THE PROBLEM - Work out how many lines in the entries contain the string "status", and give nothing but that number.
++++++++++
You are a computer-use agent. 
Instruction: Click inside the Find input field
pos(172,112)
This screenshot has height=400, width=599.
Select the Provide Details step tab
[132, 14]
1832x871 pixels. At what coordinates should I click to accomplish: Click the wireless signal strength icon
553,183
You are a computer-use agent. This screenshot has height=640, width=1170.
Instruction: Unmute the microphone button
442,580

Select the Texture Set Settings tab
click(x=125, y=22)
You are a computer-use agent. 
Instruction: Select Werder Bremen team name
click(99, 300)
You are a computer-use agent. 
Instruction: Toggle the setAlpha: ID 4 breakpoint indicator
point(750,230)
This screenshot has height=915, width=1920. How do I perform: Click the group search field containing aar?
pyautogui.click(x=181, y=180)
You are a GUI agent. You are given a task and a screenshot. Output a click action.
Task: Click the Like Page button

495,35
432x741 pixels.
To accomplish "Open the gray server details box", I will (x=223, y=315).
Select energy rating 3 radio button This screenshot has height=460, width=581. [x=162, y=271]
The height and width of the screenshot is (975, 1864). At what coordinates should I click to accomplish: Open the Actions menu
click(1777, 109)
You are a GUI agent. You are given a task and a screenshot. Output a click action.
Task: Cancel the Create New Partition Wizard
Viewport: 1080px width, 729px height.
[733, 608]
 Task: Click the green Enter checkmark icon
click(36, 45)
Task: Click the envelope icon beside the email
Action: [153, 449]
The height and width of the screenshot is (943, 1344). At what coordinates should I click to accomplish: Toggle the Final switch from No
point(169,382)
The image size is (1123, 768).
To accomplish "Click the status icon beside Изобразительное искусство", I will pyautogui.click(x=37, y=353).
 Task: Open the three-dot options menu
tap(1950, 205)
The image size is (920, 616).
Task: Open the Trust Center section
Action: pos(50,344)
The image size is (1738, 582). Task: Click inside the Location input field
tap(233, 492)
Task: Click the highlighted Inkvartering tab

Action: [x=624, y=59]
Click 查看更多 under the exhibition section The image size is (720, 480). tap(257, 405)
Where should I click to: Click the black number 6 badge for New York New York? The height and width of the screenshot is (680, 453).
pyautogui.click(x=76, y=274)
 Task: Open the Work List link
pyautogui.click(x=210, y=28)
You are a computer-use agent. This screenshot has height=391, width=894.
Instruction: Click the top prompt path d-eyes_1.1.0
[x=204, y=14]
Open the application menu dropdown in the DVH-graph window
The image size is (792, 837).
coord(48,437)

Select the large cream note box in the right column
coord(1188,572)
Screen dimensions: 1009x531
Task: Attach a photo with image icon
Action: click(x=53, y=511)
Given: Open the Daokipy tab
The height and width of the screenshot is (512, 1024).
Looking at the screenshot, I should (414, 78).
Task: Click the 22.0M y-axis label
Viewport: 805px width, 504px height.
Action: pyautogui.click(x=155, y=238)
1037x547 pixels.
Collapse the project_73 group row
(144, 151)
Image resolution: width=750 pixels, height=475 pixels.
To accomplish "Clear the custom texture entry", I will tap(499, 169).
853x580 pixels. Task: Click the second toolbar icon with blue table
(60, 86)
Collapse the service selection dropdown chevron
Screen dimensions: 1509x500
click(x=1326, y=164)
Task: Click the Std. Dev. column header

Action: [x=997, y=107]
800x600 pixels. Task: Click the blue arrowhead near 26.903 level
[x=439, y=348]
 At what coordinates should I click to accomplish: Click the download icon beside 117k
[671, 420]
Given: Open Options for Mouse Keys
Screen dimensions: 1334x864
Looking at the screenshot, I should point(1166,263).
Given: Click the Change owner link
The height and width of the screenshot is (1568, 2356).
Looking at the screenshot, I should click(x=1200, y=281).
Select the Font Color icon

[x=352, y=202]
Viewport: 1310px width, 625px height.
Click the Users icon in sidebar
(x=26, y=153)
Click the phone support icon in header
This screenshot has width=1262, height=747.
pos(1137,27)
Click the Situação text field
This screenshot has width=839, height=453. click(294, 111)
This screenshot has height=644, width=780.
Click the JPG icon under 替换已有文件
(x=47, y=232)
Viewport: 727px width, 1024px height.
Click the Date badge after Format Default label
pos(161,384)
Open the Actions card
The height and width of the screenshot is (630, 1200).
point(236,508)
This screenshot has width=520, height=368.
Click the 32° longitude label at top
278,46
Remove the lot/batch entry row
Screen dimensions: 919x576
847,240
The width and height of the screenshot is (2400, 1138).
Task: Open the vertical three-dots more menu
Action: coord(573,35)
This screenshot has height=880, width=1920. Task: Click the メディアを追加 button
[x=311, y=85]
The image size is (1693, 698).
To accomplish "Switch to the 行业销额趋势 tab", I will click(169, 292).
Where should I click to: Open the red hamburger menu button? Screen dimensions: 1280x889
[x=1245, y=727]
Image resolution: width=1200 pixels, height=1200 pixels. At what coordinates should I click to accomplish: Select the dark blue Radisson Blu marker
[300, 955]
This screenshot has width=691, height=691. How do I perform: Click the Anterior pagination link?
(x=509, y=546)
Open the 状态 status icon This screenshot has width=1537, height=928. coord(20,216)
++++++++++
SOLUTION TO THE EXERCISE - 2